DIRECTIVE
Reproduce the material verbatim from its first line through the line containing "(101, 537).", including both of those lines.

Word and element locating material

┌────────

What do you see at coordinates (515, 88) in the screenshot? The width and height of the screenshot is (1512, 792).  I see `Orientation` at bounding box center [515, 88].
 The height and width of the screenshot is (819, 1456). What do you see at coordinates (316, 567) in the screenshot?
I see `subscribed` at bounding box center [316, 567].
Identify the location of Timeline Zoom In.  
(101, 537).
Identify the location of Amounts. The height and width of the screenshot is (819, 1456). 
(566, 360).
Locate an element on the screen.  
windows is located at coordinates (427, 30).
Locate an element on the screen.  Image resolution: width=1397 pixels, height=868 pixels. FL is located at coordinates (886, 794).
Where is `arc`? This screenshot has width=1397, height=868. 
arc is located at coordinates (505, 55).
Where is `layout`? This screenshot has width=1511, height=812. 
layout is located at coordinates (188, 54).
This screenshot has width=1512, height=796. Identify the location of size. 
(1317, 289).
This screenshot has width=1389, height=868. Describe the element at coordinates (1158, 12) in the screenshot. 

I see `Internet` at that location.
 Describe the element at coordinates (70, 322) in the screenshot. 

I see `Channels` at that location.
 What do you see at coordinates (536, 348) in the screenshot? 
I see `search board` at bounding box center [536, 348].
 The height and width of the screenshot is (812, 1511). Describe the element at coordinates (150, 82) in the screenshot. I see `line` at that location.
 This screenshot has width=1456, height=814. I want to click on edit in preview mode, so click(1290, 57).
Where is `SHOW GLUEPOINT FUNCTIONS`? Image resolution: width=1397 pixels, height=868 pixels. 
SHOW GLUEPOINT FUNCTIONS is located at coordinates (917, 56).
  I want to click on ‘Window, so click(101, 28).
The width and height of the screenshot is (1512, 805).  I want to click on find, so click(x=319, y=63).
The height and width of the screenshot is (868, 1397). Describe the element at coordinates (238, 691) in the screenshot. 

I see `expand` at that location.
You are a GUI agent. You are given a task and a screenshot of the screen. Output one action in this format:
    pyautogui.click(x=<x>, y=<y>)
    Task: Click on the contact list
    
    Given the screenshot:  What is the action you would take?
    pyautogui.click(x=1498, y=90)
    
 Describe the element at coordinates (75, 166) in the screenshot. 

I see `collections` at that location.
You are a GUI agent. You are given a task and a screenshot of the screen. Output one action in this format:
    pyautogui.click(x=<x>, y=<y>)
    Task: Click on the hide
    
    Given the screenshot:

└────────

THE COMPLETED TASK
What do you see at coordinates (515, 88) in the screenshot? The width and height of the screenshot is (1512, 792).  I see `Orientation` at bounding box center [515, 88].
 The height and width of the screenshot is (819, 1456). What do you see at coordinates (316, 567) in the screenshot?
I see `subscribed` at bounding box center [316, 567].
Identify the location of Timeline Zoom In.  
(101, 537).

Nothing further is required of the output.